Le Goff signale par ailleurs que c’est au 14e siècle que magister prend le sens de dominus.

110.

En Angleterre, le roi possède le contrôle complet de la justice, dans les autres pays européens, l’implantation du pouvoir royal dans les cours locales s’avérera plus difficile.

111.

Mais cette avancée vers le centralisme ne se fait pas sans obstacles : au début du 14e siècle apparaissent des micro-États (principautés) qui sapent l’idée de pouvoir central, alors que les justices locales, logiquement amenées à être supplantées par la justice royale, tiennent bon, faisant échec à l’expansion de cette dernière, et entraînant son démembrement :

dans la plupart des principautés des organes pratiquement libérés de tout contrôle de l’autorité centrale sont mis en place au milieu du XIVe siècle ou dans sa deuxième moitié (Fossier, 1983 a : 113-114).

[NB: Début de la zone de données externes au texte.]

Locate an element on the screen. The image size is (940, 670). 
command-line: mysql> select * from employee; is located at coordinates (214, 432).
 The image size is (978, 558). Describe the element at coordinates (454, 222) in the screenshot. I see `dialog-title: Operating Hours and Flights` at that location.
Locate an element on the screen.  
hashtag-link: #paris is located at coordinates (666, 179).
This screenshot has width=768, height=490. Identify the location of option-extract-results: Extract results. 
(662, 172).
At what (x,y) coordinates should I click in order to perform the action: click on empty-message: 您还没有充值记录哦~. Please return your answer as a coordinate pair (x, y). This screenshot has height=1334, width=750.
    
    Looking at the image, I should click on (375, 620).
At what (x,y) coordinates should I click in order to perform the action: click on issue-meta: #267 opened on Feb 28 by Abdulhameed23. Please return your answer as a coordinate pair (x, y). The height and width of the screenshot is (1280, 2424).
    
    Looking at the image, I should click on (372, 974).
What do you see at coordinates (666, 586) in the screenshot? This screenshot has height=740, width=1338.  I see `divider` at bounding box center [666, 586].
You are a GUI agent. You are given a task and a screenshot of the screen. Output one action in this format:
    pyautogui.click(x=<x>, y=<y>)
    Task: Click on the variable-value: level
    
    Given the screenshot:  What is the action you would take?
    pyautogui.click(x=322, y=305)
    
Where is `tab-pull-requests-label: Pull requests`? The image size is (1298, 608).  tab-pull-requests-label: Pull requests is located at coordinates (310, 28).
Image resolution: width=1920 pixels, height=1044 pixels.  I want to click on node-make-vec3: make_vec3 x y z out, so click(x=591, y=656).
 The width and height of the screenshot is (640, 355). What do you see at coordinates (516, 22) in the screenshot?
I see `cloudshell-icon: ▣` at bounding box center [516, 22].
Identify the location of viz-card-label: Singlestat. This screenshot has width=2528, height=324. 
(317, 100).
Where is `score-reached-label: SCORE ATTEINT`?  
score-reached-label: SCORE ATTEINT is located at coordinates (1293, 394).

Le pouvoir central fait alors de la fiscalité l’instrument de son assise ; cependant, à partir du 15e siècle, de meilleures conditions économiques permettront une mise en place définitive de la technocratie judiciaire, la justice étant le rôle premier du roi, et non celui des nobles.

112.

En Italie, la situation est légèrement différente : on constate l’absence de candidats au pouvoir central, le Pape ayant fui à Avignon.

113.

Rabelais, comme Budé, prônera la rénovation du droit par l’étude directe des textes juridiques latins et grecs.